A 76-year-old Caucasian man complained of paracentral scotoma, persisting for six weeks after cataract surgery.
Ocular coherence tomography demonstrated a localized juxta-foveal area of retinal atrophy involving the photoreceptor layer, and the retinal pigment epithelium layer.
- Retinal Pigment Epithelium
- Ocular Hypertension
- Cystoid Macular Edema
Operating microscope light-induced foveal damage is a well recognized occurrence following ocular surgery including complicated or lengthy cataract extraction and complex anterior segment procedures [1–5]. While the majority of injuries produce minimal symptoms, scotoma and permanent central vision loss have occurred in some patients. Retinal edema is typically discernable a few days after exposure, while prominent pigmentary changes of the fundus are not apparent prior to two to three weeks after exposure. The recent advent of high-definition ocular coherence computed tomography can help clinicians in analyzing the level and degree of retinal damage after photic damage induced by surgical microscope.
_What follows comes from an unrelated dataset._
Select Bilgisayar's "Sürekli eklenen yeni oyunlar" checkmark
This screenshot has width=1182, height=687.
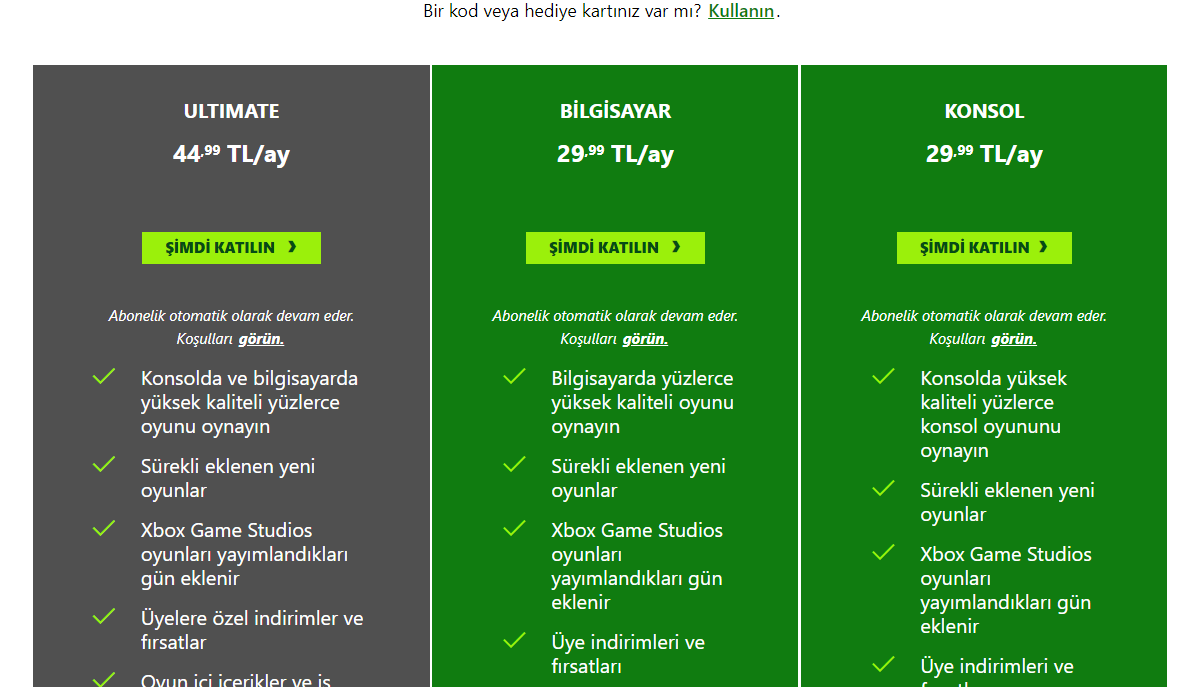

Most mild phototoxic retinal injuries probably remain undiagnosed in routine postoperative examination [1–5]. Retinal phototoxic lesions first appear a few days after exposure as well circumscribed outer retinal whitening with mild disturbances of the retinal pigment epithelium, often with a light border. After the first week, lesions are characterized by coarse alterations of the retinal pigment epithelium layer with fluorescein angiography demonstrating sharply demarcated characteristic early discrete mottled hyperfluorescence with late staining. Historically, these lesions are typically located inferior to the fovea as a result of the slight down gaze during extracapsular cataract surgery. The shape of the lesion often matches the shape of the illuminating source of the particular operating microscope used. Such lesions were noted in 3% of the most recent cataract surgery series , even in phacoemulsification of short duration. While the majority of injuries produce minimal symptoms, scotoma and permanent central vision loss have occurred in some patients [3, 5]. Risk factors for retinal photic injuries have included angle of light incidence, light intensity, exposure time, and intensity of the blue light component [1–5]. It is recommended to use the minimal light intensity needed to perform surgery, use oblique light or filters or pupil shields. Implantation of an intra-ocular lens, including multi-focal lenses, is an important factor in the production of maculopathy , on account of its light-focusing effect on the retina.
Acute histological changes in photic injuries have included localized necrosis of the retinal pigment epithelium, extensive disruption of the outer lamellae of the photoreceptors, and edema of the inner segments . Rodriguez-Marco et al. presented late OCT findings in a 39-year-old patient who underwent two consecutive pterygium surgeries lasting 1.5 hours. Visual acuity was 0.4 with metamorphopsia. The fundus exhibited a hypo-pigmented rounded lesion in the macular area with early hyperfluorescent foveal area on fluorescein angiography. OCT revealed a detachment of the retinal pigment epithelium.
We present, to the best of our knowledge, the first report of high-definition OCT findings in the healing stage (six weeks and nine months after surgery) of photic post-cataract retinopathy, showing atrophy of the photoreceptor and retinal pigment epithelium layers.
Written informed consent was obtained from the patient for publication of this case report and any accompanying images. A copy of the written consent is available for review by the Editor-in-Chief of this journal.